Bridget Jones
Remember that scene in the film “Bridget Jones’s Diary” when she is taken away on a romantic mini-break to a big country house hotel? That’s me at this very moment – sort of. I haven’t been whisked away (I organised it) and, unlike in the film, it’s not turning out to be a series of comic misadventures, but there are definitely some similarities. No kids. Big hotel. Green open spaces. Nice china. Posh middle aged couples. And us.

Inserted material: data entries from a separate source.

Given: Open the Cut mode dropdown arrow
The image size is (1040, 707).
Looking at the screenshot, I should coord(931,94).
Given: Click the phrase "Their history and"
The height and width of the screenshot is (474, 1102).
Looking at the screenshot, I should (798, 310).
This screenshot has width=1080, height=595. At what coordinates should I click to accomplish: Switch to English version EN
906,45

But most importantly, it’s a change of scene. That’s why we came. That’s why it feels so nice. We have had a really hard time these past few months. Normally I’m not one for splashing out, but in the current circumstances I’m prepared to break that rule. I’m not going to say it’s because I don’t know how much time I’ll have left for these sorts of jaunts (although I’d lying if I said that didn’t figure in the equation at all) but I will say that my predicament has made me realise that life is for living and enjoying, and a nice mini-break away with the hub should be decadent, not penny pinching.

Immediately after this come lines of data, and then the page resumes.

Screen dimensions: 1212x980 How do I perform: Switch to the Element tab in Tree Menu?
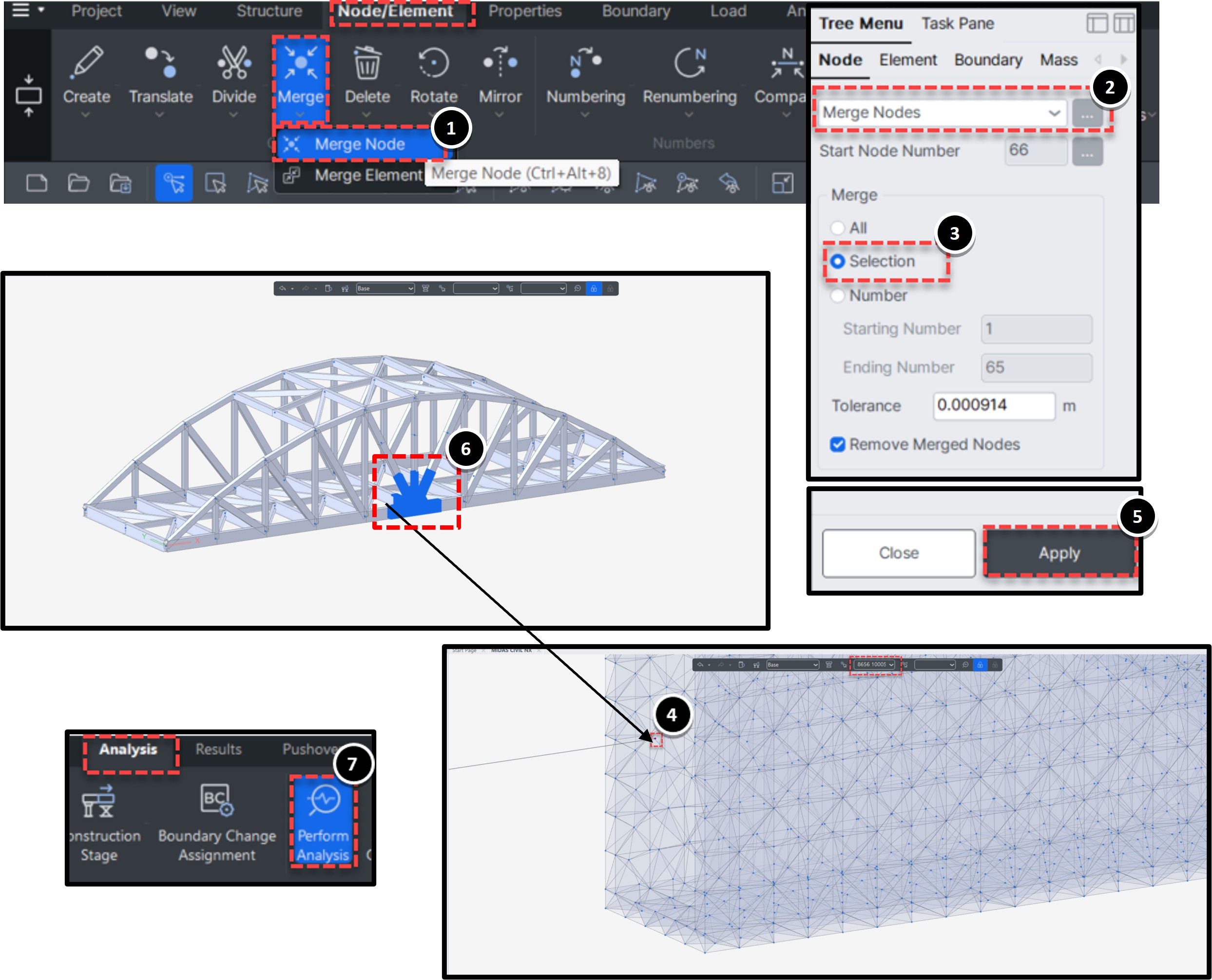[908, 60]
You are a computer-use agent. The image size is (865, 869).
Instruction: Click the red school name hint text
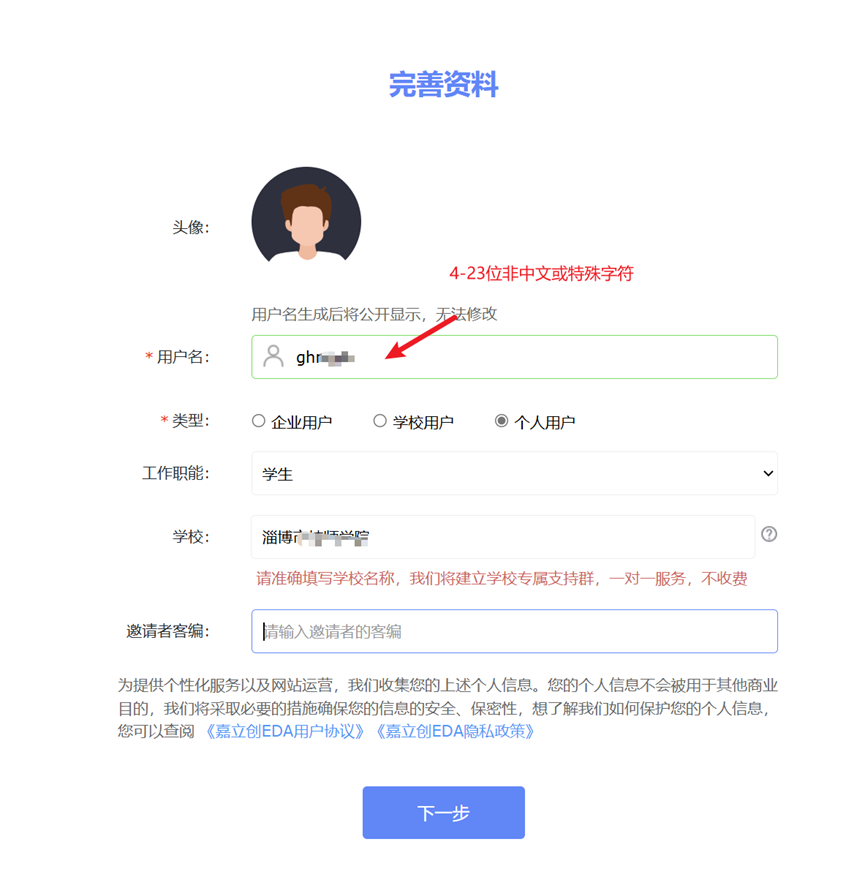[501, 579]
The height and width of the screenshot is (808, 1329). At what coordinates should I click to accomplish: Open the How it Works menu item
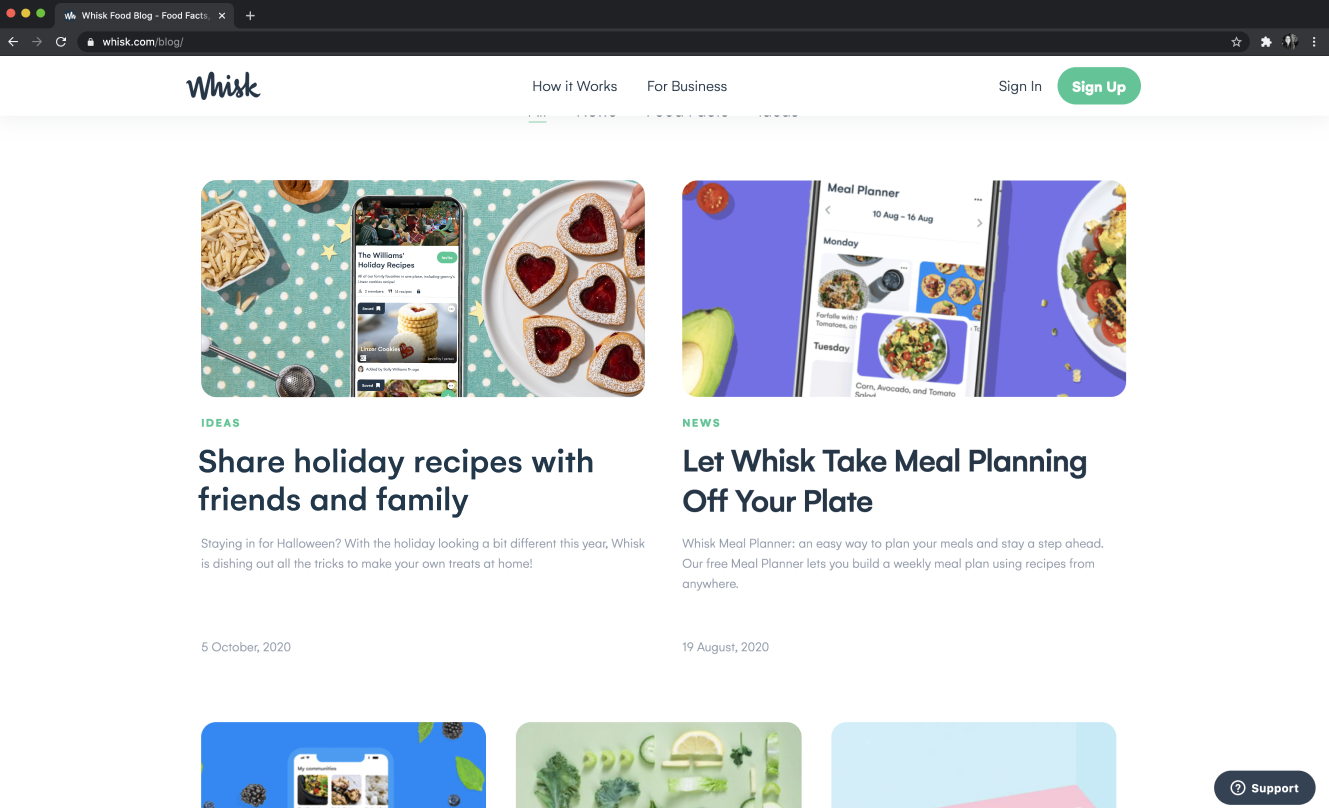[575, 86]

Being away gives me time and space to breathe and relax and get my head cleared for the next steps in tackling Genghis. (Well, sort of. Totally typically, work has gone a bit crazy and I have been fielding all sorts of new bits and bobs from my iPad since leaving the office. But I love my job and I get excited by new work so I’m not complaining. Or not that much.) Being in a different environment is certainly good for my mental health. And while I miss the kids, I am able to relax properly, knowing they are in safe hands.

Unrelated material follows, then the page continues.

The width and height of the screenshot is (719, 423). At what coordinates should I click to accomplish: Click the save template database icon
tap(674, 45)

I’m also able to reflect on recent developments. Having found out at the start of the week that I am a candidate for SIRT, a couple of days later I found out that more treatment options are open to me, as the full results of the liver biopsy showed that my liver mets are oestrogen positive. This means they have changed from the lumps in my boob, which are triple negative (I explained what this meant in an earlier blog post). Oestrogen positive tumours are less scary than triple negative ones as they are (in theory at least) treatable with hormone therapies that block the production of the oestrogen that feeds the growth of the tumours. Apparently only 10% of breast cancers morph when they metastasise. Hooray – once again I’m in the minority but this time that’s a good thing. My chemo nurse clearly thinks so as she told me to crack open the champagne.
It was really nice to have some “good” news, but once again I feel a little underwhelmed. I still have cancer. It has still spread. It still isn’t curable. It is still likely to be life-limiting. I’m still going to have to have ongoing treatment to keep me alive. And – whoop whoop – that treatment is now likely to send me into early menopause. I really want people to understand how and why I am feeling this way. Reactions to my news have been universally positive and excited. Sadly this has tended to make me feel a bit impatient – I need my family and friends to understand the context, to “get” why it’s good but not to over-react. I’m not better. I never will be.
I don’t know why I’m dwelling on the negative. Ultimately the news may well mean I’m around for longer. And in the end that’s what this is all about. But I can’t help feeling that it means more horrid side effects, more drugs, more hospital visits and so on. Yes, I’m pleased and relieved. But those feelings are most definitely qualified. I’m taking it as a win, but it’s only one battle. The big fight still rages on.
And with that at the back of my mind, I’m off to be Bridget and enjoy my mini-break. Toodle pip!